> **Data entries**
★ ★ ★ ★ ★ ★ ★
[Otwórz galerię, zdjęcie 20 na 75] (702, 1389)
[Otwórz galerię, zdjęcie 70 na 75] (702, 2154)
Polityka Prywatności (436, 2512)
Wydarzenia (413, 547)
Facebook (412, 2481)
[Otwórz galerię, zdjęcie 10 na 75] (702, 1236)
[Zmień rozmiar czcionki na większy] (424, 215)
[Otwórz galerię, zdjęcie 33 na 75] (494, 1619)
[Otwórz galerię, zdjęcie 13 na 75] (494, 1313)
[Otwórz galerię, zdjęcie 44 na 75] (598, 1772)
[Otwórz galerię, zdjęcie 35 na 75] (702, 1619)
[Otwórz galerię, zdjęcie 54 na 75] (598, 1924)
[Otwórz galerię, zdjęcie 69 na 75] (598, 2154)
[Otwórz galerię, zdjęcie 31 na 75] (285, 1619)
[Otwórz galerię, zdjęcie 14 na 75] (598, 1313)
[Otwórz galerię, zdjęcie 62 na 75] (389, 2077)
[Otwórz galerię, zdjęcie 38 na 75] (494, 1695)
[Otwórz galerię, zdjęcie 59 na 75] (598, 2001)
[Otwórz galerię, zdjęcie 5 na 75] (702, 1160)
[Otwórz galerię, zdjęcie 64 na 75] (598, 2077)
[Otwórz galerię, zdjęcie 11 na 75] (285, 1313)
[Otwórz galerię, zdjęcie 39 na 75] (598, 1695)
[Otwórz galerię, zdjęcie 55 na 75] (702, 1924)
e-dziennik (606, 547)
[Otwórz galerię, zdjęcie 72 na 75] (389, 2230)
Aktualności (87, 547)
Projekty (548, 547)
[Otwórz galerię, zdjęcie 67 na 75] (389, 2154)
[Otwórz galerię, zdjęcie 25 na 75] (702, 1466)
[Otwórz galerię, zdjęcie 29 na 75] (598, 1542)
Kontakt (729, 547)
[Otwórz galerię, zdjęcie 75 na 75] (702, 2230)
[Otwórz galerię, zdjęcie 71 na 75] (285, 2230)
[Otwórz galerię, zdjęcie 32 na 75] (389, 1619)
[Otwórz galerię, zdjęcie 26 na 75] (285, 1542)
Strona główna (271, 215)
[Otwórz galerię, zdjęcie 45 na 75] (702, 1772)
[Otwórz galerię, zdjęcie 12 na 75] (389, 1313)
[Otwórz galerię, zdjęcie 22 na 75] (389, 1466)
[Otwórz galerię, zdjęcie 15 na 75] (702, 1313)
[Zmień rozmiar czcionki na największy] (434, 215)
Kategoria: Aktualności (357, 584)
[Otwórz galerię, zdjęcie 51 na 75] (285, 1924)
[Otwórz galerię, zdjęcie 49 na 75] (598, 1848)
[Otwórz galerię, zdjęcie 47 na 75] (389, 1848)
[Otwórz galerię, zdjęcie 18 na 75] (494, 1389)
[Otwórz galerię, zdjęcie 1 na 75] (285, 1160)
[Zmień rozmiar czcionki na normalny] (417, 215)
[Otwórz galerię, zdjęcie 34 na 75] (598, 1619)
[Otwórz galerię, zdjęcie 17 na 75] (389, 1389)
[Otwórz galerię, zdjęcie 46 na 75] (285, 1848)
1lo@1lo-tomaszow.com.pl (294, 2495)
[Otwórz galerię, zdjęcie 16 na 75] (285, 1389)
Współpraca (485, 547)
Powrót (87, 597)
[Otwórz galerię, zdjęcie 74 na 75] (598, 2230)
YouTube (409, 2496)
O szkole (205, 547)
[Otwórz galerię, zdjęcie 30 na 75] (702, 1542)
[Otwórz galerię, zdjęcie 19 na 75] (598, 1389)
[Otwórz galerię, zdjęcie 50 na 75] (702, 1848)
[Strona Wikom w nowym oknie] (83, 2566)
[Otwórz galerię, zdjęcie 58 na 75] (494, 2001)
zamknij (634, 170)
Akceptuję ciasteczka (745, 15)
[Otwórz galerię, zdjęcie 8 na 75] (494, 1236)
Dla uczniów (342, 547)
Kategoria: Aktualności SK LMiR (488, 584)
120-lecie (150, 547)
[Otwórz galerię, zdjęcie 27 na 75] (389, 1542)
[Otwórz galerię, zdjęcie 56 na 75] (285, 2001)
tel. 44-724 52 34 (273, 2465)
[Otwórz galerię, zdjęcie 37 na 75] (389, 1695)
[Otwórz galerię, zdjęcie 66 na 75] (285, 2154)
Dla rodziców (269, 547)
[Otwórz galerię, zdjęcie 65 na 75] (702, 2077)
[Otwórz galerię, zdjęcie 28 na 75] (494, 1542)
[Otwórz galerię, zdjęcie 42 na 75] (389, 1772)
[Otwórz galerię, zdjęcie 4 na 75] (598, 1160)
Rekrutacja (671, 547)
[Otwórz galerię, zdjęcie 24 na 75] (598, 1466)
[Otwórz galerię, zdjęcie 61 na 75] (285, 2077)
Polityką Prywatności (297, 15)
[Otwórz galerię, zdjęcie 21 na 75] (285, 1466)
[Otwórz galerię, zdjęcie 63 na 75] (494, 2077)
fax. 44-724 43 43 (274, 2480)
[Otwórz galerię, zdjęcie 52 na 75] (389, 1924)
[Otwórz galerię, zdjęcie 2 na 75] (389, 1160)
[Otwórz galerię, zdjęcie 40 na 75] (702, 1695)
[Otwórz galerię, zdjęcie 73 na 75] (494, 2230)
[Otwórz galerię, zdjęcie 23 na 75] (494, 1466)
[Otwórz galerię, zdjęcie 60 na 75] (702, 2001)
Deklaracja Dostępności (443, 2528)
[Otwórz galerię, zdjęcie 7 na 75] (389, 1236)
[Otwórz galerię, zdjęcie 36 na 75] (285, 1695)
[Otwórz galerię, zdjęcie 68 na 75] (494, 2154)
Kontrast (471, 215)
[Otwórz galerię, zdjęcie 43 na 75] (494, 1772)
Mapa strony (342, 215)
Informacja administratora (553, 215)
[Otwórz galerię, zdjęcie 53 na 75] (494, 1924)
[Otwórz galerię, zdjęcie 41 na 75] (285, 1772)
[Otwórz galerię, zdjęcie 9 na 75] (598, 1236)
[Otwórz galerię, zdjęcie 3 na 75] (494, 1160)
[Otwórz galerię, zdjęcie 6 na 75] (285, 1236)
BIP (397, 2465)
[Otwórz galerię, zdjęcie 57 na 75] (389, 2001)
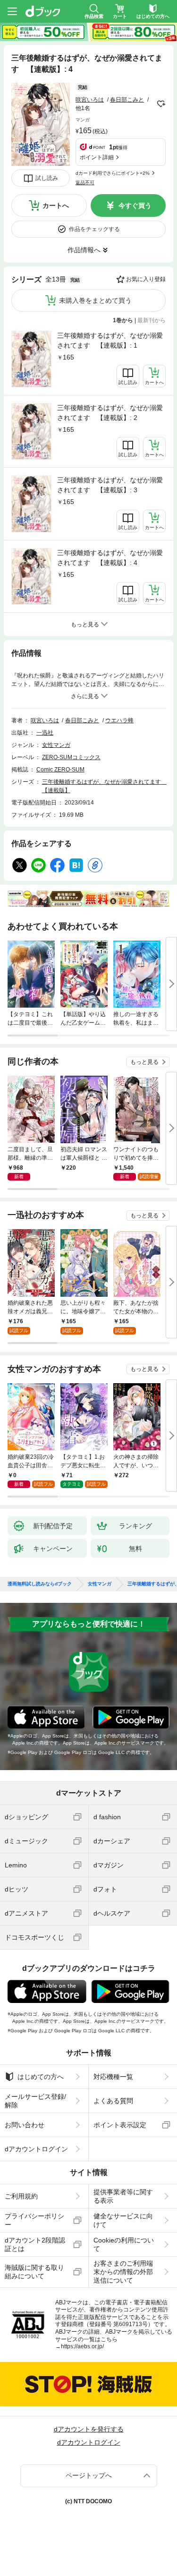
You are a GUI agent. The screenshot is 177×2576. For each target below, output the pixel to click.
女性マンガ (56, 745)
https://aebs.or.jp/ (82, 2346)
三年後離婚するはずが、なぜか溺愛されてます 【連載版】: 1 (110, 340)
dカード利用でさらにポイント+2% (113, 173)
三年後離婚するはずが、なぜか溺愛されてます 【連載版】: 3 (110, 485)
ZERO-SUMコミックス (71, 757)
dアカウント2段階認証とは (35, 2244)
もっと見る (144, 1062)
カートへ (55, 205)
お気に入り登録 (146, 279)
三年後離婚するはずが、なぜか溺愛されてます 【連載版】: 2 (110, 412)
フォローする (161, 104)
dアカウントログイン (36, 2149)
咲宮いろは (90, 99)
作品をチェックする (94, 229)
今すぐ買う (135, 205)
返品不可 (85, 182)
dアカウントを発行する (89, 2429)
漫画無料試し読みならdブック (40, 1584)
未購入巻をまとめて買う (95, 300)
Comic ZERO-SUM (60, 769)
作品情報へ (84, 250)
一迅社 (44, 732)
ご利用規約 (21, 2196)
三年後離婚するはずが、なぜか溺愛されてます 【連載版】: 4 (110, 557)
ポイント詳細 (97, 157)
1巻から (123, 320)
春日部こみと (127, 99)
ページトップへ (89, 2475)
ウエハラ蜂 (119, 720)
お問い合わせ (24, 2125)
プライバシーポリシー (34, 2220)
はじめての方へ (40, 2076)
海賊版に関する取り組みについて (34, 2272)
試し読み (46, 178)
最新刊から (151, 320)
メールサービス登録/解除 (35, 2101)
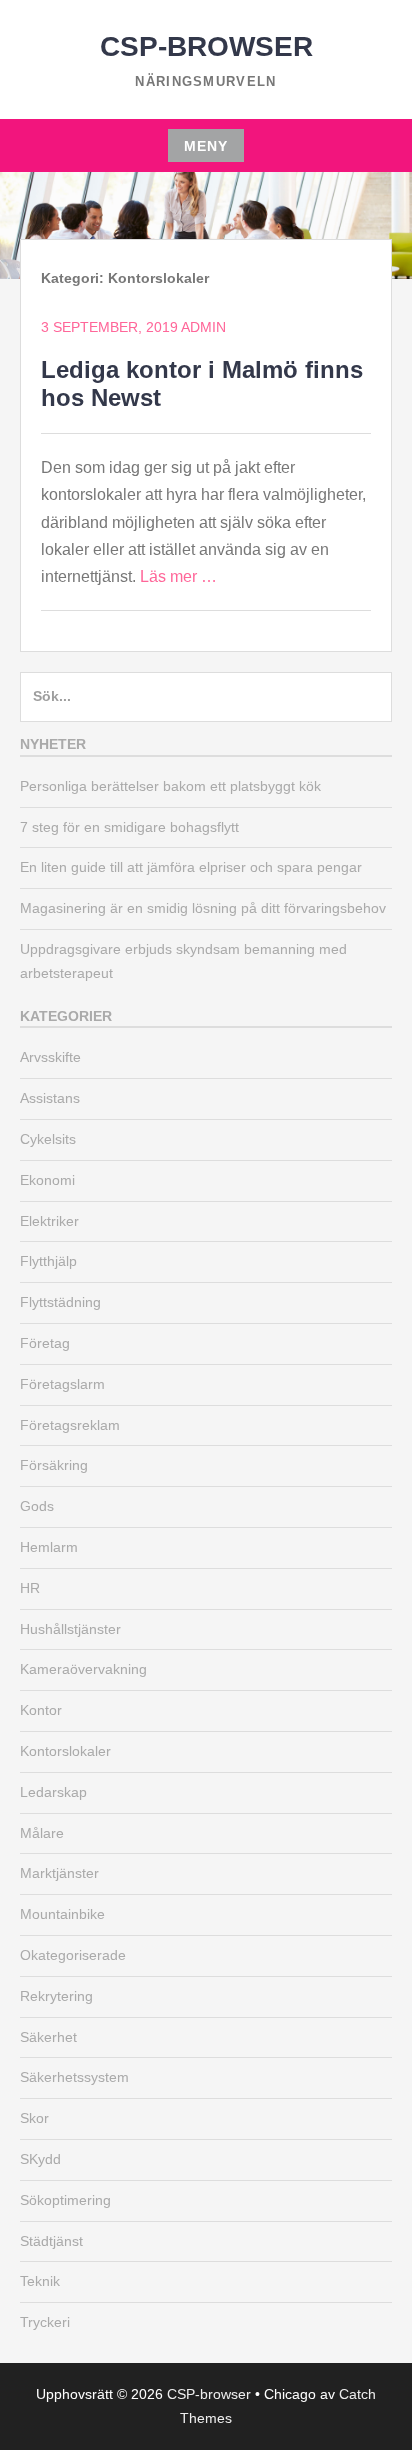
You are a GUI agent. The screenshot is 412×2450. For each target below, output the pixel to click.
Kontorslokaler (65, 1751)
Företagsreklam (70, 1425)
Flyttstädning (60, 1302)
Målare (42, 1833)
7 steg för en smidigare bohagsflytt (129, 827)
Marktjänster (59, 1873)
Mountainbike (62, 1914)
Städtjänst (51, 2241)
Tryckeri (45, 2322)
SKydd (40, 2159)
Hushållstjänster (70, 1629)
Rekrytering (56, 1996)
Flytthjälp (48, 1261)
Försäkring (54, 1465)
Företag (45, 1343)
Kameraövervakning (83, 1669)
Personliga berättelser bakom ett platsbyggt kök (170, 786)
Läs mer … (178, 576)
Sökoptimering (65, 2200)
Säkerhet (48, 2037)
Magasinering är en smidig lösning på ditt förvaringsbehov (203, 908)
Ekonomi (47, 1180)
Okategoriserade (73, 1955)
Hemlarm (49, 1547)
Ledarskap (53, 1792)
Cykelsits (48, 1139)
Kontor (41, 1710)
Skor (34, 2118)
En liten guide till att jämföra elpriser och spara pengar (191, 867)
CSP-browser (206, 46)
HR (30, 1588)
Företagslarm (62, 1384)
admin (203, 327)
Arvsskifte (50, 1057)
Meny (206, 146)
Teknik (40, 2281)
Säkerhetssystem (74, 2077)
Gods (37, 1506)
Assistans (50, 1098)
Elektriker (49, 1221)
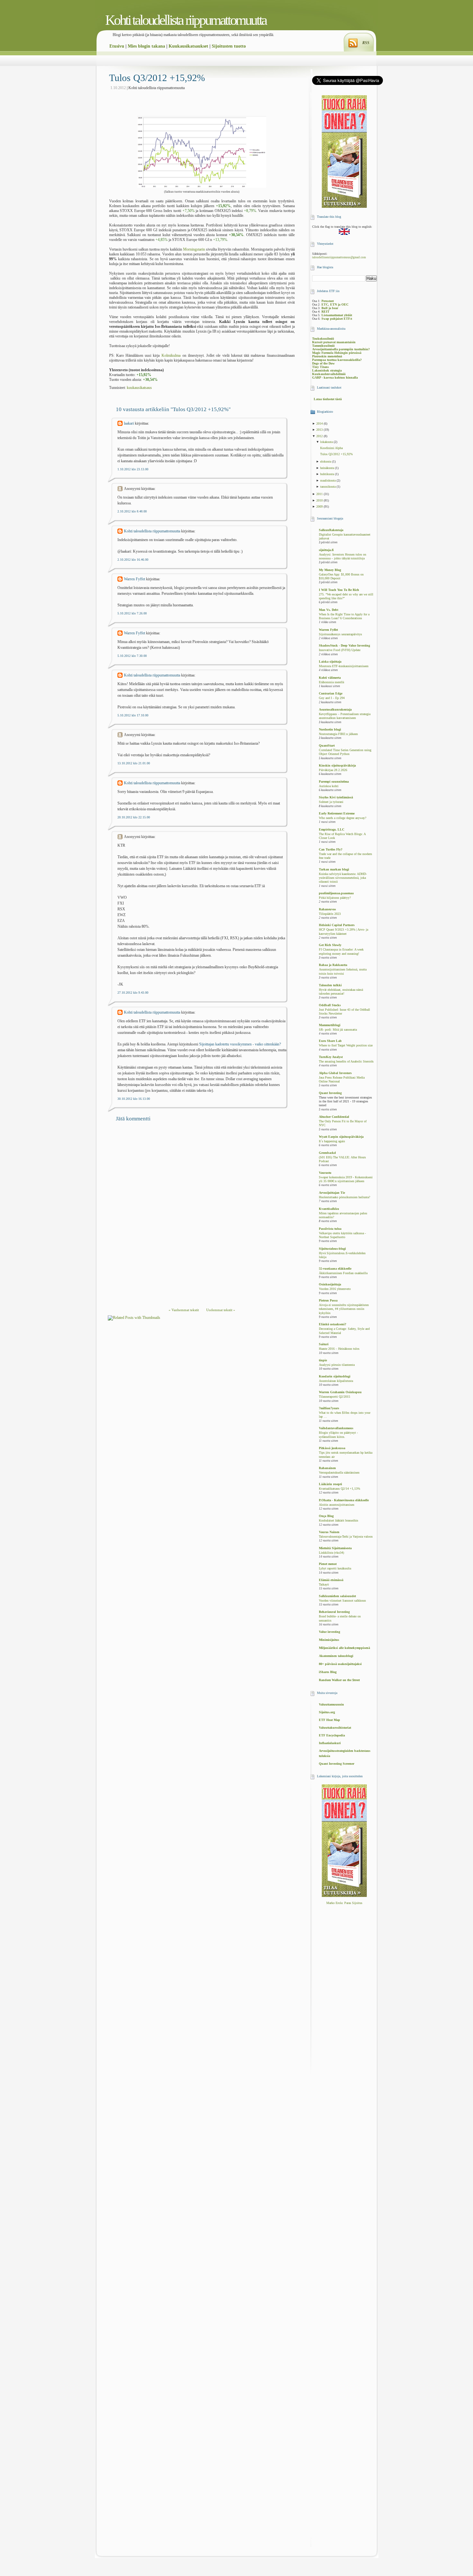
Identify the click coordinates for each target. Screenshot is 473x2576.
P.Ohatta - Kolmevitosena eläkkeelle (344, 1500)
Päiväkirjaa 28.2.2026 (333, 770)
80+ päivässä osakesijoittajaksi (340, 1664)
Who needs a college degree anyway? (342, 818)
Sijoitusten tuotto (229, 46)
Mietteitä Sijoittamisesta (335, 1548)
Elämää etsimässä (331, 1580)
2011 (320, 494)
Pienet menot (328, 1564)
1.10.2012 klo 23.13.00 (132, 469)
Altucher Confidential (334, 1116)
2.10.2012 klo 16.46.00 (132, 559)
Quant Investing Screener (336, 1763)
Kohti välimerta (330, 677)
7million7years (329, 1408)
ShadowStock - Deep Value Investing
★ ★ ★ ★ ★ ★ ★
Would you please repeat only the lines above, beginning at the one that has "HR (30, 1588)" and stopping after the one that has "Identify the click", exactly and with no pictures?

> **ANSWER FOR THIS EXERCISE**
HR (30, 1588)
Företagslarm (62, 1384)
admin (203, 327)
Arvsskifte (50, 1057)
Meny (206, 146)
Teknik (40, 2281)
Säkerhetssystem (74, 2077)
Gods (37, 1506)
Assistans (50, 1098)
Elektriker (49, 1221)
Identify the click coordinates for each target. Screenshot is 473x2576.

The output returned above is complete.